Ripartono in presenza gli appuntamenti culturali organizzati dall’Associazione Il Bandolo, e ripartono con un bell’omaggio a un illustre chiavarese venuto a mancare poche settimane fa. Sabato 2 ottobre, alle ore 17,30, presso la Sala Ghio Schiffini della Società Economica di Chiavari, in via Ravaschieri 15, ecco l’iniziativa dal titolo ‘Ogni pietra ha qualcosa da raccontare’, un ricordo di Guido Lombardi, scrittore e regista chiavarese.
Interverranno Roberto De Bartolomeis e Massimo Ortelio. È prevista nell’occasione la proiezione del documentario ‘I diari del fiume’. L’ingresso è libero prevo controllo del Green Pass e sino a esaurimento dei posti a disposizione.
Guido Lombardi, nato a Chiavari, si era trasferito in giovane età a Roma, dove nel 1965 aveva frequentato una scuola di cinema. Scrisse il capitolo su avanguardia e underground della ‘Storia del cinema’, Garzanti 1988. Con la moglie e compagna di lavoro, Anna Lajolo, ha lavorato sin dal 1967, realizzando documentari, film sperimentali e indipendenti, video sociali e programmi di finzione e inchieste per la Rai.
Tra i pionieri del video in Italia, ha fondato nel 1971 con Alfredo Leonardi il gruppo Videobase, sciolto nel 1978. Oltre alla collaborazione con Rai 3, ha continuato come gruppo Altrementi, fondato con Gianfranco Baruchello nel 1985, a realizzare video indipendenti con attenzione alle nuove tecnologie di elaborazione delle immagini elettroniche.

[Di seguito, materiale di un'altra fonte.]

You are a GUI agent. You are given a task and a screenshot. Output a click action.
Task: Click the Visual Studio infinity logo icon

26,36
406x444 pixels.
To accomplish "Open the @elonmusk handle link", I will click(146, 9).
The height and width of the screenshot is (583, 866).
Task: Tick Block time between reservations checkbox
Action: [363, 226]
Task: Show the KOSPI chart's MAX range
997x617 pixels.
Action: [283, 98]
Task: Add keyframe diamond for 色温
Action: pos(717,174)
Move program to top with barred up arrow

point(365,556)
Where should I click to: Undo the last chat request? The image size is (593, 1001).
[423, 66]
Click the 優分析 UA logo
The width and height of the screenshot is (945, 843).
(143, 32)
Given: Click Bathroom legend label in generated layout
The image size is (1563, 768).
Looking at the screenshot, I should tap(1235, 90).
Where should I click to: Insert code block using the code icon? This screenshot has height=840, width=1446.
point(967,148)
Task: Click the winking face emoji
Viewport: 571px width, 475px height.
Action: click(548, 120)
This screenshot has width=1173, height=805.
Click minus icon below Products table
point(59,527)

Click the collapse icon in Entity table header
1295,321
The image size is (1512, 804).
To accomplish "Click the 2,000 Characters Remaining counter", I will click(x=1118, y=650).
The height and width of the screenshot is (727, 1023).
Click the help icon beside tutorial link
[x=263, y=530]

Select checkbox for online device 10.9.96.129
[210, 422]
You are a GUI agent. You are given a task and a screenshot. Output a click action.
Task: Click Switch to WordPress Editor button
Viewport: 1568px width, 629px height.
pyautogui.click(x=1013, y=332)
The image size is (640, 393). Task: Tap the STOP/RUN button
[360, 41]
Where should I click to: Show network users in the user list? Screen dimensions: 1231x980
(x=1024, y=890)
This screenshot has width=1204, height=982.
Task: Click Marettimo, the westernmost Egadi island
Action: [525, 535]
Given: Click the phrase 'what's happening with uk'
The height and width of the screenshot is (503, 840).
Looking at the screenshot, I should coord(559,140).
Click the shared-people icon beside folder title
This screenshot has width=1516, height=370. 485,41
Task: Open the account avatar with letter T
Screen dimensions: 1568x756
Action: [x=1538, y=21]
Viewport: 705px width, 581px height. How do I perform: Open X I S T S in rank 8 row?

Massimo Ortelio, uno dei suoi amici più cari, lo aveva ricordato così, lo scorso luglio, sulle pagine di ‘Piazza Levante’: “Guido ha sempre scritto. Scriveva con stile, ed è questo a fare di uno che scrive uno ‘scrittore’. Sapeva dosare aggettivi e avverbi, come ingredienti di una ricetta antica. Sempre sobria ed elegante e costruita con maestria, la prosa poetica di Guido Lombardi era capace di evocare uomini, luoghi e cose, nominandoli, che è poi la qualità sovrana dei narratori. Per me rimane uno dei grandi scrittori di Liguria, un Biamonti del Levante. Non credo che nessuno abbia saputo raccontare come lui, l’incanto, la malìa di questa terra. Guido aveva cantato la provincia in una delle sue serie di documentari più fortunata, ma come regno della biodiversità umana, come terreno di coltura della genialità, vivaio delle arti, dove le donne e gli uomini resistono strenuamente all’omologazione”.